If your case involves expert testimony, look at your experts early and ask whether you need to get them scheduled. Look closely at their qualifications, and understand how they can help or hurt your case. Ideally, get someone who does not testify exclusively on one side of an issue, because “jurors don’t like that.” Sometimes it’s unavoidable, but jurors may disregard testimony from an expert who only testifies on behalf of employees or employers, for example.

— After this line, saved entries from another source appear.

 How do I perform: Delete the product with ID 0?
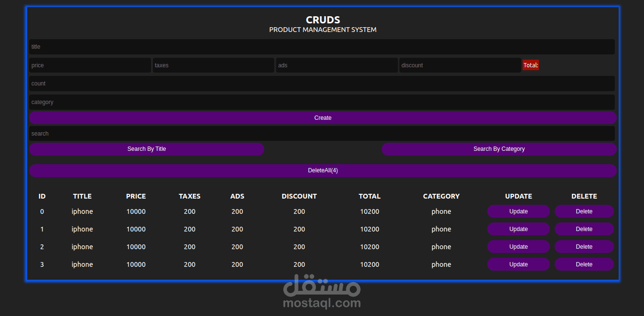584,211
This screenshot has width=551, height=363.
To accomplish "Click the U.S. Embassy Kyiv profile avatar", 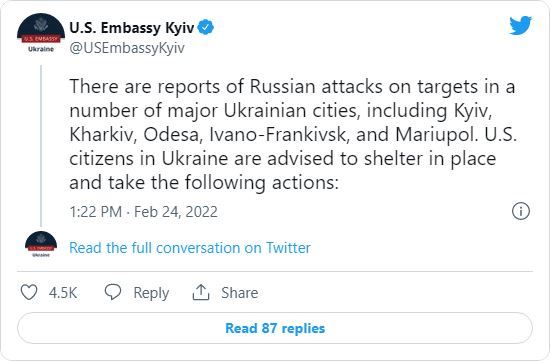I will pyautogui.click(x=41, y=33).
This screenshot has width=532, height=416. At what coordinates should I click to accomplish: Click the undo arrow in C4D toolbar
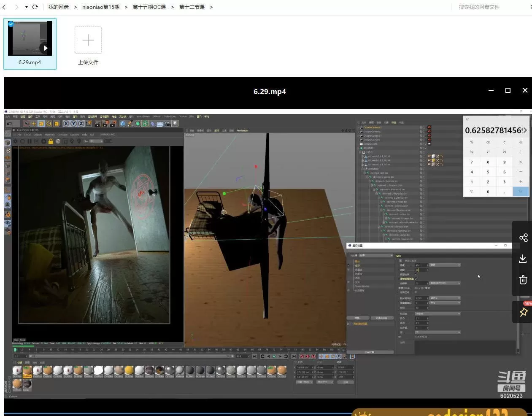click(9, 124)
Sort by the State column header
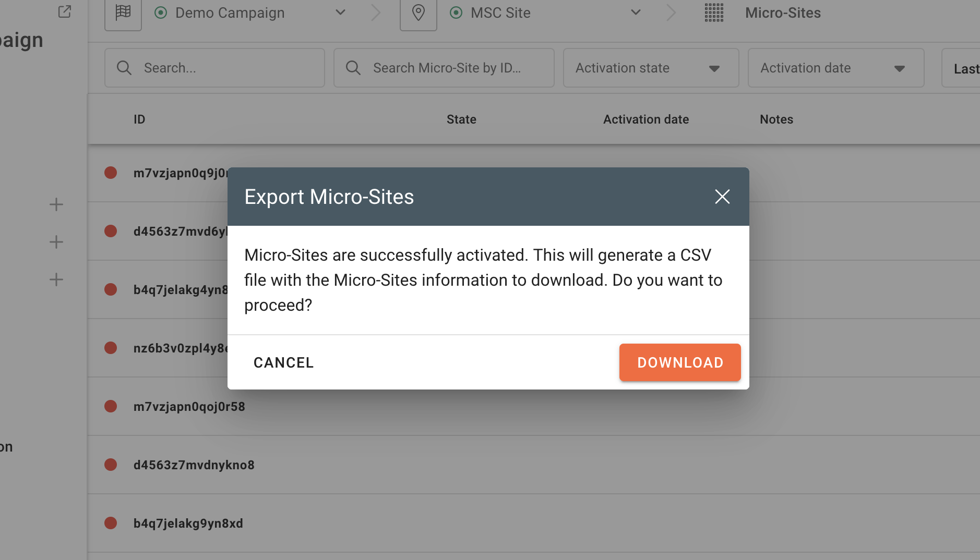The image size is (980, 560). pos(461,119)
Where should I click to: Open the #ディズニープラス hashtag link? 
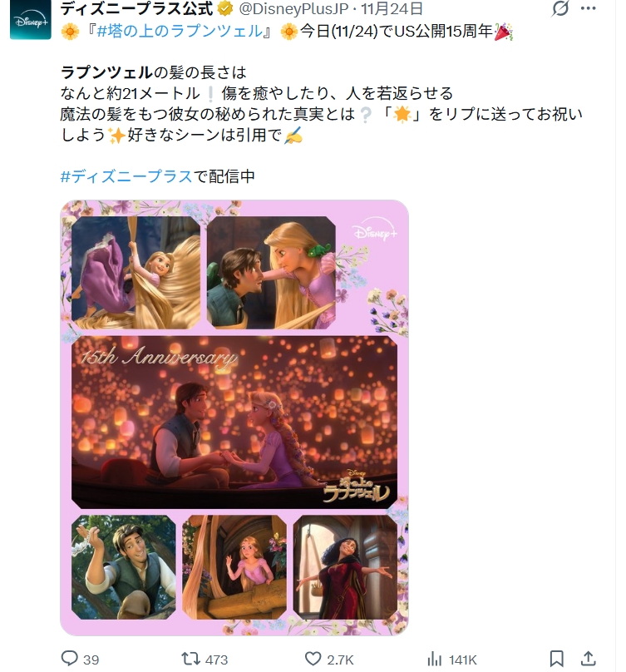(x=126, y=176)
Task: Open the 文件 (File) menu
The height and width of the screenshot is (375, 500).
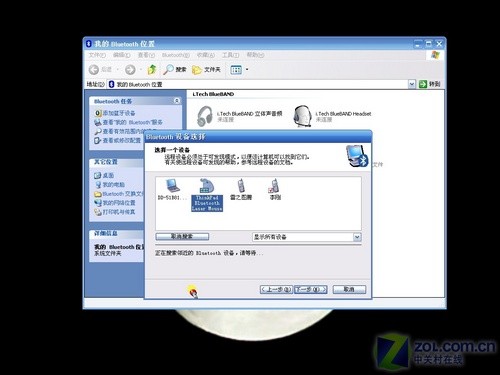Action: [97, 55]
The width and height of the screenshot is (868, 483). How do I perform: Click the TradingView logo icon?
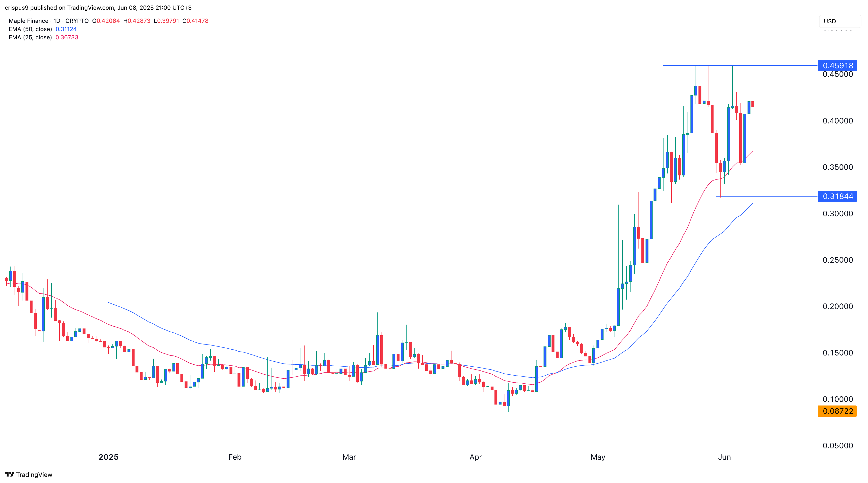pyautogui.click(x=9, y=474)
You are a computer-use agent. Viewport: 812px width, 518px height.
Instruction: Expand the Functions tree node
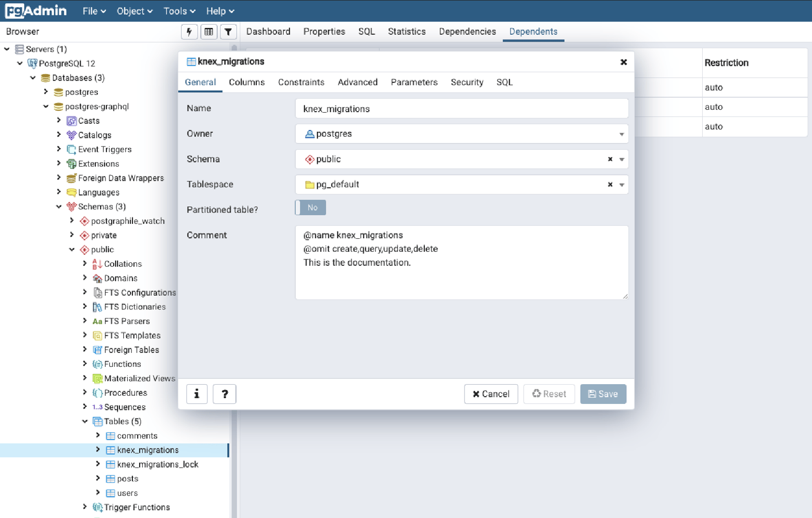85,364
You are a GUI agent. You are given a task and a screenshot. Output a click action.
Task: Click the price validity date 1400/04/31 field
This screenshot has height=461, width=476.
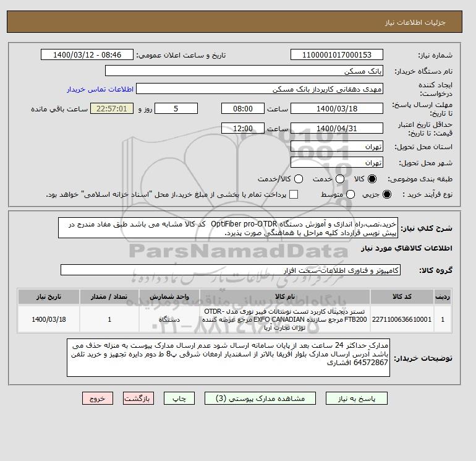(x=337, y=128)
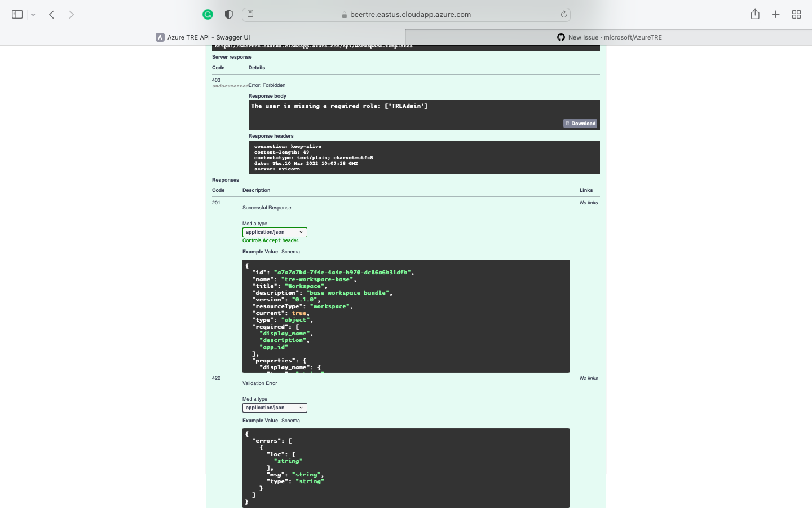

Remember that under rules, your expert must be qualified, and the evidence must be something that requires expertise. Know your jurisdiction and what laws apply, Petrou said.
Talk to all parties early about any complications you run into. Many judges have parties state their pretrial positions – the disputed facts, points that parties can stipulate to, etc. – to avoid a nightmare. The more that you can frontload your working and thinking about the issues, the more productive the session in court with the judge will be.
Petrou said it’s important to keep your purpose in mind, and know your judge’s rules and preferences. For example: will jurors be allowed to ask questions? “That’s something you’re going to want to know, and you can ask the judge during pretrial conference,” Petrou said.
Avoid filing generic motions that are unrelated to the specific facts of the case, and remember that facts are much more persuasive than characterizations.
Avoid filing unopposed motions. “If you haven’t already, make sure you understand fundamental procedure in the department where you will be trying your case,” Petrou advised.
A motion in limine is a request that certain testimony be excluded, often evidence that is inadmissible or prejudicial. To make these motions work, be specific and focused. “There’s no quicker way to annoy a judge than to file a series of motions in limine that you were just told not to file because they’re standing order,” Petrou said. Gilliam agreed. “What I appreciate from counsel is a clearly articulated, well-framed, fact-based presentation of the basis for the motion in limine.”
Discuss issues surrounding jury instructions up front. Should there be pre-instructions on substantive law? Think about asking the judge to offer pre-instructions to the jury before you make your opening statement and before the presentation of evidence, so that when jurors hear evidence they can put it in the proper framework, Petrou advised.
Avoid being argumentative when you propose instructions. Instead, have a well‐reasoned basis for changing or supplanting model instructions. In civil trials, give the judge a witness list with time estimates you expect to need for each witness.
Remember that jury selection is when jurors start looking at you every second. During the trial, minimize disputes in front of the jury, such as requests for sidebars and objections. Always remember the optics: How are you treating co‐counsel, opposing counsel, court staff and the judge? Jurors notice these things. When there are juror questions during deliberations, keep in mind that the court is looking to see which party is reliable and helpful.
Co-sponsors of this webinar are the ABA Section of Litigation, the Solo, Small Firm and General Practice Division and the Tort Trial and Insurance Practice Section.